Retour sur le site pour l’un des concerts que j’attendais le plus : Skáld, groupe lorrain créé en 2018 et dont l’originalité et la charme évident de la musique leur a valu d’être si vite invités au Hellfest (sans compter leur participation à d’autres festivals cet été, du Portugal à la Russie en passant par l’Allemagne et la Suisse… un phénomène qu’on n’a probablement plus vu dans la musique française depuis Noir Désir ou Gojira et d’autant plus surprenant que c’est le premier album du groupe). Avec sa musique folklorique sans rien de metal (le festival n’est d’ailleurs pas exclusivement un festival metal et punk – puisqu’il accueille des groupes de musique expérimentale), le groupe a l’étrange et heureuse idée de chanter des poèmes et mythes nordiques (les scaldes) en vieux norrois, avec des instruments traditionnels et des costumes vikings. Leur répertoire étant à ce jour composé d’un seul album, le groupe a même dû reprendre une de ses chansons pour achever son set, ce dont personne ne s’est plaint tant la qualité envoûtante du concert parlait pour elle-même.
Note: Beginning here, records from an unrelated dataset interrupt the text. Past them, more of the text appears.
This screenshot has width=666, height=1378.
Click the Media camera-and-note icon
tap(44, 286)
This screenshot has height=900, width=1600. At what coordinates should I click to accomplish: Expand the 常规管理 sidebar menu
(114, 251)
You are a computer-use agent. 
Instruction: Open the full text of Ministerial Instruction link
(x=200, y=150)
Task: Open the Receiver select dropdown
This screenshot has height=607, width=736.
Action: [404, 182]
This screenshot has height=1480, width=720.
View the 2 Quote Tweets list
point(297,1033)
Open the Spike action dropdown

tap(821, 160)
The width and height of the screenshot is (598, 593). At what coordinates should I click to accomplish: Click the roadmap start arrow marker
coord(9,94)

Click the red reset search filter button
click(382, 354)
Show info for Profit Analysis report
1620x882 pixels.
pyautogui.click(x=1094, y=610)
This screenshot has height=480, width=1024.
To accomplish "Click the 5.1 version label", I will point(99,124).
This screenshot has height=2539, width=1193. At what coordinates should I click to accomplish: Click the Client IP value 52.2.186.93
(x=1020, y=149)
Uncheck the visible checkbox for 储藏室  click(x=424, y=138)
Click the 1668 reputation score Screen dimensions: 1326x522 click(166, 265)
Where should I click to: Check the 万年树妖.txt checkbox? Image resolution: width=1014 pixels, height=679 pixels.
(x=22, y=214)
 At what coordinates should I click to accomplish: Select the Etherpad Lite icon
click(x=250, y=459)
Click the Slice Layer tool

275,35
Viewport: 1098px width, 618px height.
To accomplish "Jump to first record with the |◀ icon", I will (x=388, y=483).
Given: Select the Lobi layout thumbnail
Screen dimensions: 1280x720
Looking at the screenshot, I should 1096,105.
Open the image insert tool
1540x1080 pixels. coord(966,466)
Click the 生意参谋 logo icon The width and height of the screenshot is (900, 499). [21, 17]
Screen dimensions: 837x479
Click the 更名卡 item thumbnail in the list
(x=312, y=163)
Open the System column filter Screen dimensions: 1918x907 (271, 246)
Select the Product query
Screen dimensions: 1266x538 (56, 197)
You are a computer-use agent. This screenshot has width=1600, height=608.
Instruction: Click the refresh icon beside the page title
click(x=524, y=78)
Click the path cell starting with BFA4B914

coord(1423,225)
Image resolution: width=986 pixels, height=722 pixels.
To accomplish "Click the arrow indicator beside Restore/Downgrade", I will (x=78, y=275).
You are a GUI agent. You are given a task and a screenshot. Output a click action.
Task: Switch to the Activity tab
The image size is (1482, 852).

Sans le moindre doute, c’était le concert à ne pas rater – le concert qui donne d’autant plus envie d’aller découvrir le groupe dans ses futurs concerts en France.

Après quoi, tout le reste a paru un peu pâle : les papys sudistes de Lynyrd Skynyrd et leurs classiques (« Sweet Home Alabama », « Freebird », « Simple Man »), le tricottage du guitariste Slash, hautement technique et globalement chiant en dépit de son excellent chanteur Myles Kennedy (par ailleurs frontman d’Alter Bridge) et même le set assez linéaire de Slayer, qui a déroulé tous ses classiques pour ce qui était le volet français de sa tournée adieu. Un concert impeccable, comme de bien entendu.

La clôture, immanquable, c’était le concert de Tool, qui n’était pas revenu en France depuis 2006 et sa tournée de 10,000 Days au Zénith. Malgré quelques limitations vocales, Maynard James Keenan a su adapter son chant et le groupe a livré un concert puissant, envoûtant et psychédélique, assorti de jeux de lumière et d’un habillage vidéo sur écrans géants plein de mystère. Comme pour bien d’autres groupes, une scène ouverte n’est sans doute pas l’environnement le plus souhaitable pour le groupe, mais la performance livrée par le groupe a été à la hauteur de la longue attente du public. Après quoi, le rideau est tiré. Rendez-vous en 2020.